[Document passage — start]
Among the preoccupations of most EU governments are the maintenance of military and financial support for Ukraine; boosting Europe’s defence capabilities; addressing climate change; and grappling with the political insurgencies of upstart rightwing nationalist parties.

What links these different challenges is that success in dealing with them depends to a large degree on a strong European economy.

So this week I hope to join up the dots by outlining how the outlook for economic growth, competitiveness and the public finances will affect Europe’s ability to support Ukraine, raise defence spending, combat climate change and strengthen political stability across the continent.

In the last resort, Europe’s economic performance matters because it is inextricably connected with the protection of liberal democracy and with the preservation — or, better, the modernisation — of its distinctive post-1945 social contract, based on a combination of capitalism and the welfare state.

Schnabel and the social fabric

One policymaker who joins up the dots with admirable insight is Isabel Schnabel, the German member of the European Central Bank’s executive board. In February, she gave a speech in Florence that explained where Europe’s economic performance is falling short.

Among the points she mentioned:

  1. Too few companies are reaping efficiency gains from information and communication technologies

  2. Product and labour markets are over-regulated

  3. The venture capital industry is too small

  4. Societies are rapidly ageing, and more people prefer to work fewer hours

  5. The momentum of economic reform has slowed since 2012

The most important sentence of Schnabel’s speech reads as follows:

To assert its role, the euro area needs to remain competitive; it must be capable of creating the sustainable growth that our social and economic fabric depends on [my italics].

The southern mirage

On the question of growth, the FT’s Martin Arnold wrote an eye-catching article this week that described how southern Europe’s largest economies — Greece, Italy, Portugal and Spain — have outperformed Germany since 2017.
[Document passage — finish]
[Dataset content — start]
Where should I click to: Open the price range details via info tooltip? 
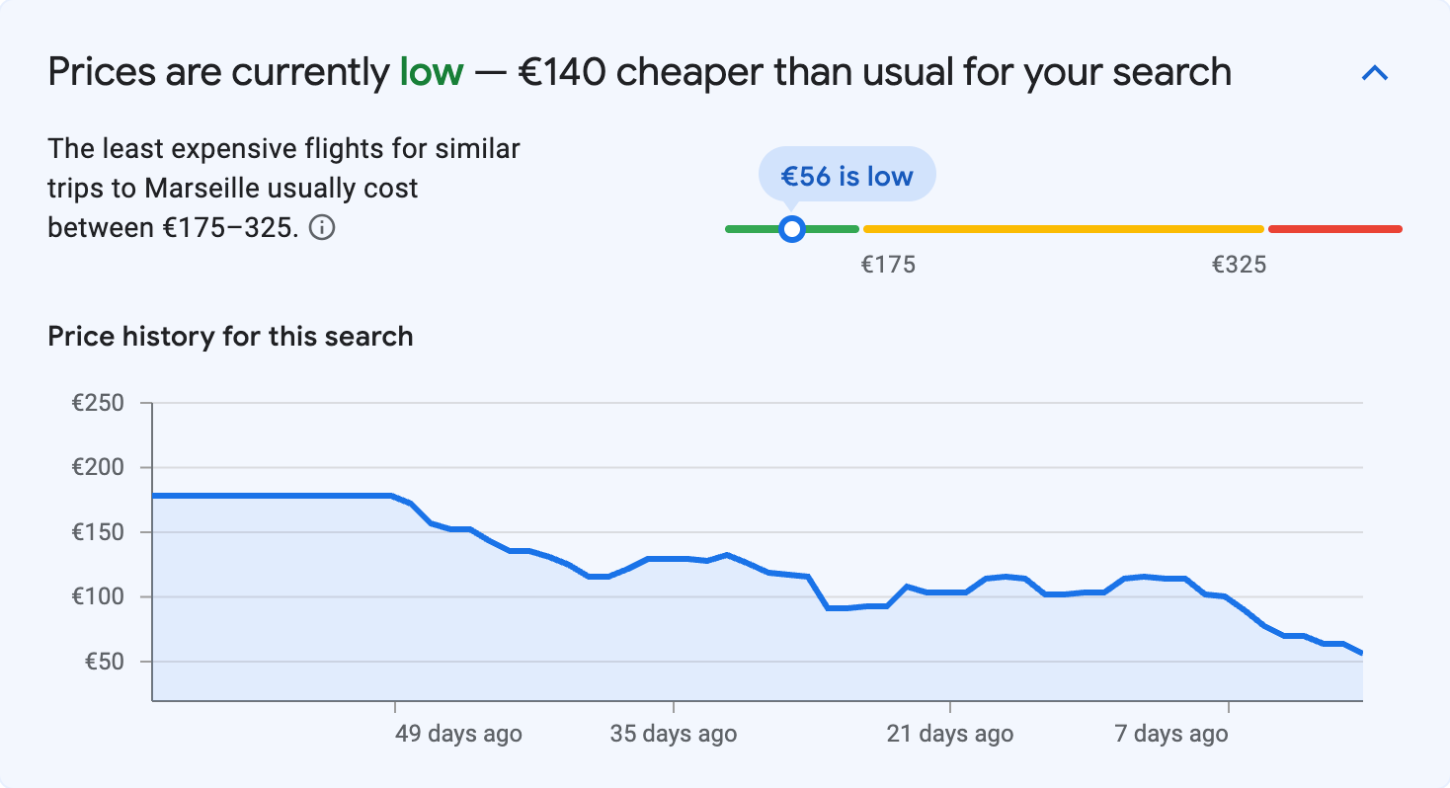pyautogui.click(x=324, y=227)
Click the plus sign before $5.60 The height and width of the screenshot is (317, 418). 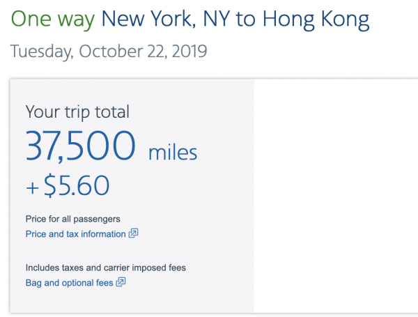tap(33, 186)
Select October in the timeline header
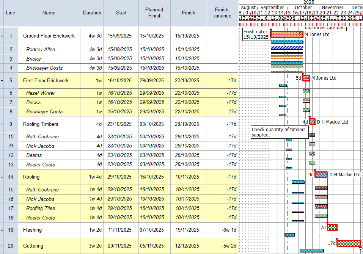Screen dimensions: 363x254 303,8
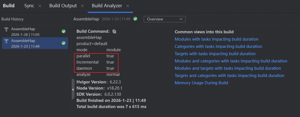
[Dataset content — finish]
> [Exercise tasks]
a) Please translate this sentence from the passage on Europe's economy into Spanish: "What links these different challenges is that success in dealing with them depends to a large degree on a strong European economy."
b) Pick up the passage on Europe's economy after its final sentence and carry it forward.

> [Responses per task]
a) Lo que une estos diferentes desafíos es que el éxito para afrontarlos depende en gran medida de una economía europea fuerte.

b)
Does this mean that economic convergence between northern and southern Europe, an ambition of EU policymakers since the euro’s birth in 1999, is finally happening? Or is the picture of southern success misleading?

One clue is contained in Martin’s article, which quotes Yannis Stournaras, Greece’s central bank governor, as saying that the southern economies’ recent outperformance was in many ways just a reflection of German underperformance. “I don’t think this is permanent,” Stournaras said.

That’s a good point — and one underlined in a commentary by Lorenzo Codogno, a former director-general of the Italian Treasury, for the newspaper Il Riformista. He writes (here in Italian):

Italy has been in structural decline, and not just since the 1990s … Total factor productivity … has stopped growing since the mid-1970s.

Since the 1970s, Italy has artificially propped up its GDP growth with continuous devaluations of the lira and an enormous expansion of public debt. But once these artifices were no longer possible with the process of convergence towards monetary union, GDP stopped growing.

What about the reforms supposedly launched in Italy to draw on tens of billions of euros in grants and loans from the EU’s post-pandemic recovery fund? Codogno is sceptical:

The impression is that the current efforts are aimed at ticking the boxes agreed with the EU to obtain new funds without the current government convincingly taking ownership of the reform process.

Public finances under strain

The problem is as follows: less economic reform means lower long-term sustainable growth, and lower growth means less to spend on Ukraine, defence and climate change. It may also mean less to spend on schools, transport, healthcare and domestic social programmes of the kind needed to persuade at least some citizens not to transfer their votes to rightwing nationalist parties.

These pressures are visible in the struggle of some European governments to keep budget deficits and public debt under control. According to research from Germany’s Ifo Institute, quoted in this FT story, many countries that fall short of meeting Nato’s target of spending at least 2 per cent of GDP on defence are precisely those with high deficits and debt.

Climate change costs

Then there are the costs of action on climate change. According to Mario Draghi, the former Italian premier and ECB president, who is due to release a report later this year on European competitiveness, the EU’s planned green and digital transitions will require annual expenditure of €500bn.

Some governments with overburdened public finances are already anxious about how to meet the EU’s legally binding target of a “climate-neutral” economy by 2050 — that is, an economy with net-zero greenhouse gas emissions.

Bruno Le Maire, France’s finance minister, recently criticised “the Europe we no longer want, which sets targets that are too restrictive and which are not satisfactory climate targets”.

Many Europeans who will have to pick up part of the tab for climate change policies — for example, by giving up diesel cars or paying higher fuel taxes — are susceptible to the allure of hard-right parties or anti-establishment movements. This was the lesson of the gilets jaunes (“yellow vests”) protests in France in 2018-2019.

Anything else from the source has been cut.